A. Statute of Frauds

In order to satisfy the Texas statute of frauds which applies here, an agreement must be “complete within itself in every detail, and ... contain[ ] all the essential elements of the agreement.” Cohen v. McCutchin, 565 S.W.2d 230, 232 (Tex.1978).

The guaranty agreements in the instant case cannot satisfy the statute of frauds because they lack the “essential elements” of a guaranty. The essential terms of a guaranty agreement are “(1) the parties involved, (2) a manifestation of intent to guaranty the obligation, and (3) a descrip *410 tion of the obligation being guaranteed.” Material P’ships v. Ventura, 102 S.W.3d 252, 261 (Tex.App.2003); Park Creek Assocs., Ltd. v. Walker, 754 S.W.2d 426, 429 (Tex.App.1988, unit denied). While these guaranty agreements manifest Ekuban’s intention to guarantee an obligation, they are in every other aspect deficient. Save Ekuban himself, the guaranties do not identify the parties involved in the transaction or their roles. Nor do the agreements provide a description of the note to be guaranteed or such basic information as dates and the amount of the loan.

First Union argues that this court should look beyond the text of the guaranty agreements to determine whether the agreements satisfy the statute of frauds.
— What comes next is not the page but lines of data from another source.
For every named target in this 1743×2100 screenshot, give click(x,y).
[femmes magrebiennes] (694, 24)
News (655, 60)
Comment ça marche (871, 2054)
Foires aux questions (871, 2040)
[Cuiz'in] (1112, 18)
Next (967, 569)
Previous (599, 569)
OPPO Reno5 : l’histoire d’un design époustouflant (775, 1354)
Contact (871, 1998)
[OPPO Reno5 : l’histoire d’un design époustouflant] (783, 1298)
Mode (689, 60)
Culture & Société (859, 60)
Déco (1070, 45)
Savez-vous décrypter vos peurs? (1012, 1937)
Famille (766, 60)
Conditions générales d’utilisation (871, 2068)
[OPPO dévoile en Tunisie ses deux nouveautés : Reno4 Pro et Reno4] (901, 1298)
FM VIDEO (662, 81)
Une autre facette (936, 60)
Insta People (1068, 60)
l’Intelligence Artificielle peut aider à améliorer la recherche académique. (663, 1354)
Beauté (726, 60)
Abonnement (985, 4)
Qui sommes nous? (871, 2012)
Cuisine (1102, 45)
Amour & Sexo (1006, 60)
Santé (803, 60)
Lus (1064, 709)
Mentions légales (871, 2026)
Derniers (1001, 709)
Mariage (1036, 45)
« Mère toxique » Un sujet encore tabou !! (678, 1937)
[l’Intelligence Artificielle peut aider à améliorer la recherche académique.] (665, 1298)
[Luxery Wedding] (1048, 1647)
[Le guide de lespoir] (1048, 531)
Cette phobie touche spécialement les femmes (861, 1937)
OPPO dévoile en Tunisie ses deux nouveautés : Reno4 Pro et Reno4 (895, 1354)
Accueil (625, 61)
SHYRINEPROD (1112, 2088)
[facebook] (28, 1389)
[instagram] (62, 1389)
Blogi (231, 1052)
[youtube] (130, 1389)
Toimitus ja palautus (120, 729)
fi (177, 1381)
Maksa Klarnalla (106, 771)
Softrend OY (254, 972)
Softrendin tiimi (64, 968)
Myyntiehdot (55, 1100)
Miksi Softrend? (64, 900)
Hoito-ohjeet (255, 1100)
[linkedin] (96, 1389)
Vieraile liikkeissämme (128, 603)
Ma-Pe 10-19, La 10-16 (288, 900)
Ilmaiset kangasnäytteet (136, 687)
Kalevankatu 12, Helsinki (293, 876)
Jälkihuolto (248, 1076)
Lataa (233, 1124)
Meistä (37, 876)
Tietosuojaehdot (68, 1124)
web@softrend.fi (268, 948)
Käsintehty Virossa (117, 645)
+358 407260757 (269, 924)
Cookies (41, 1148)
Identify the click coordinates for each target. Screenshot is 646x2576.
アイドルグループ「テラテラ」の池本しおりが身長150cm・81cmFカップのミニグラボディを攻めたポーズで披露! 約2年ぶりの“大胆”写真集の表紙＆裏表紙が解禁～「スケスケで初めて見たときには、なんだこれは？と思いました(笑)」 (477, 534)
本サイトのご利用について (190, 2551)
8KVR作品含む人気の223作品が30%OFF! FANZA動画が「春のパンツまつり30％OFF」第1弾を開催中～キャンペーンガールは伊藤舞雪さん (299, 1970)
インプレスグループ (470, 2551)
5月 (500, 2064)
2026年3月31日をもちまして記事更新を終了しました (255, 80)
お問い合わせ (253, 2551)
We decline to do so, noting that although the Texas Supreme Court has in the past looked to multiple documents to determine whether a contract comports with the statute of frauds, it has only done so where, “[a]ll of the instruments were a necessary part of the same transaction, without any one of which the transaction was not complete.” Jones v. Kelley, 614 S.W.2d 95, 98 (Tex.1981)(quoting Great S. Life Ins., 239 S.W.2d at 809). First Union asserts that the guaranty was necessary to effectuate the transaction, but as a matter of contractual interpretation, the Pasadena transaction was complete without a guaranty. Further, the guaranty agreements make no reference to the closing documents, and the closing documents do not contemplate the existence of a guaranty.